Categories and Subject Descriptors: B.7.1
General Terms: Design, Reliability, Security, Experimentation, Performance

Additional Key Words and Phrases: MRAM, runtime reconfiguration (RTR), multicontext, low power, spin transfer torque (STT), System on Chip (SOC), FPGA, nonvolatile, architecture

The work and results reported were obtained with research funding from the European Community under the sixth Framework, Contract Number 510993: MAGLOG. The views expressed are solely those of the authors, and the other contractors and/or the European community cannot be held liable for any use that may be made of the information contained herein.

Author’s addresses: W. Zhao, E. Belhaire, and C. Chappert, IEF, Univ. Paris-Sud, UMR 8622, Orsay, F-91405, CNRS, Orsay, F-91405; email: weisheng.zhao@u-psud.fr; P. Mazoyer, STMicroelectronics, 850 Rue Jean Monnet Crolles, Grenoble 38026, France.

Permission to make digital or hard copies of part or all of this work for personal or classroom use is granted without fee provided that copies are not made or distributed for profit or commercial advantage and that copies show this notice on the first page or initial screen of a display along with the full citation. Copyrights for components of this work owned by others than ACM must be honored. Abstracting with credit is permitted. To copy otherwise, to republish, to post on servers, to redistribute to lists, or to use any component of this work in other works requires prior specific permission and/or a fee. Permissions may be requested from Publications Dept., ACM, Inc., 2 Penn Plaza, Suite 701, New York, NY 10121-0701 USA, fax +1 (212) 869-0481, or permissions@acm.org.

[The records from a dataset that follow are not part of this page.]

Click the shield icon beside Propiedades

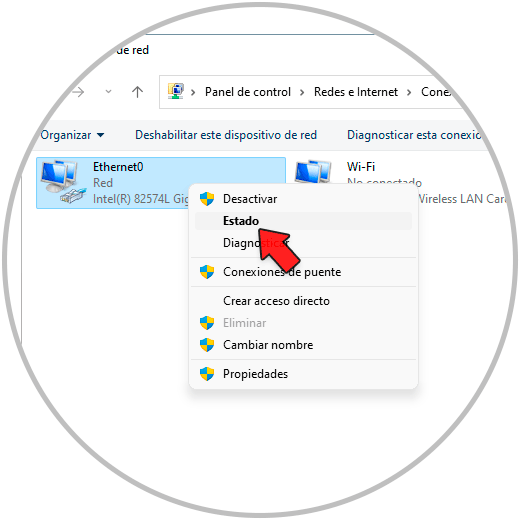(x=207, y=374)
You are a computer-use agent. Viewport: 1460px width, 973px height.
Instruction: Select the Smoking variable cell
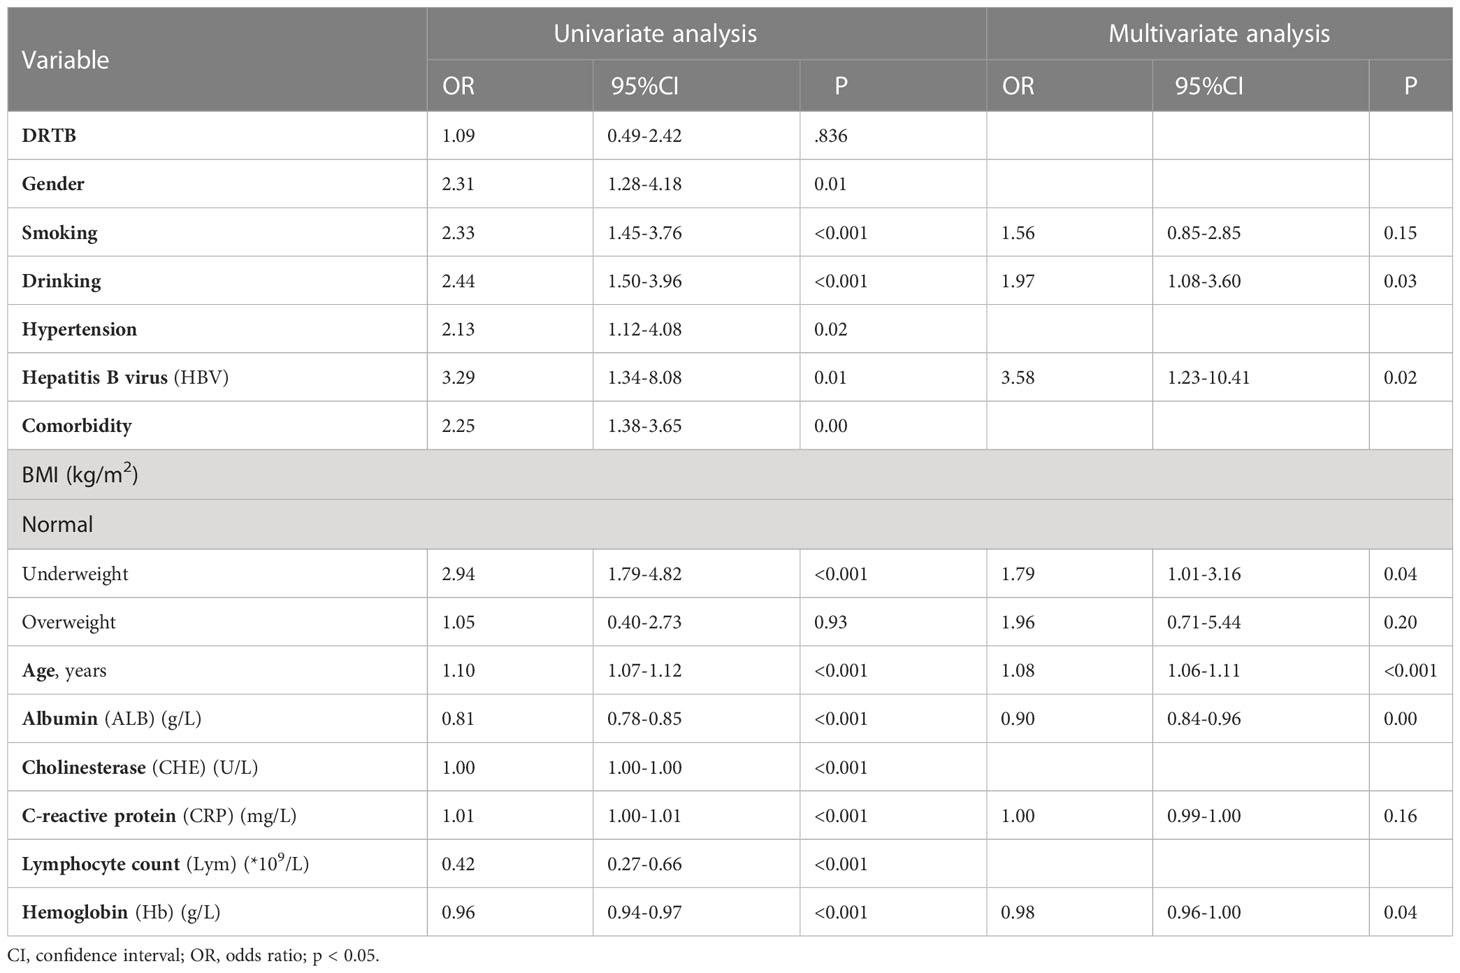coord(60,233)
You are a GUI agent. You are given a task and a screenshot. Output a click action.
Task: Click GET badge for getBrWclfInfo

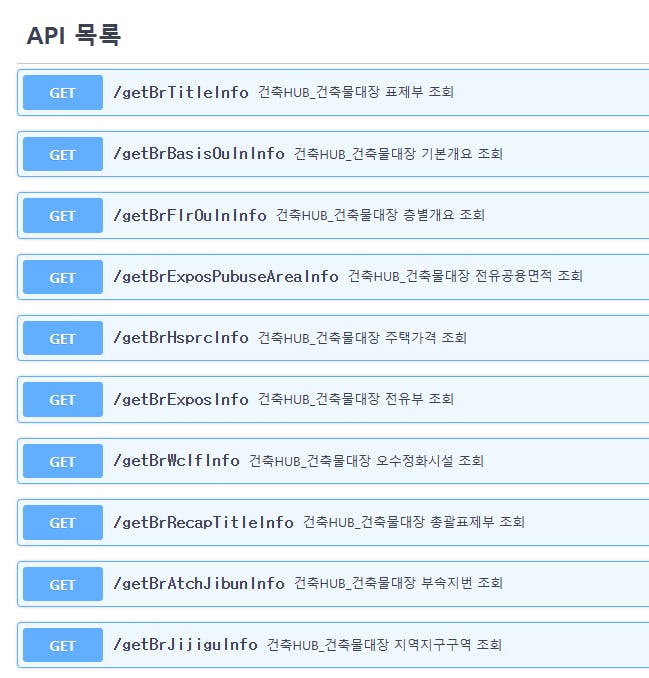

© 2009 ACM 1539-9087/2009/10-Art14 $10.00
DOI 10.1145/1596543.1596548 http://doi.acm.org/10.1145/1596543.1596548

1. INTRODUCTION

SRAM-based Field Programmable Gate Arrays (FPGAs) logic circuits have been the object of intense development in the last 20 years [Brown 1992; Chow et al. 1999]. The reconfigurability property provided by this technology compatible with standard CMOS process have made this technology quite attractive for numerous applications; however, SRAM is volatile, which means that all the functions have to be preprogrammed at each power-up, and external nonvolatile PROM memory must be integrated with the chip either in the same package or at the Printed Circuit Board (PCB) level. This leads to the loss of progress in long-running computations when a power failure occurs, increases the start-up latency, the PCB die area, and in particular, the high standby power due to the leakage currents, which has become the major issue of the current FPGA as the minimum dimensions of the CMOS transistor shrink down to 90nm or below [Kim 2003; Curd 2006]. Internal Flash memory [Actel 2007] is sometimes used to address these issues by replacing both the external memory and SRAM. However, it has some drawbacks such as slow reprogramming and sensing, limited number of writing cycles (up to $10^6$), which limit its lifetime and the reconfiguration speed in FPGA [ITRS 2007].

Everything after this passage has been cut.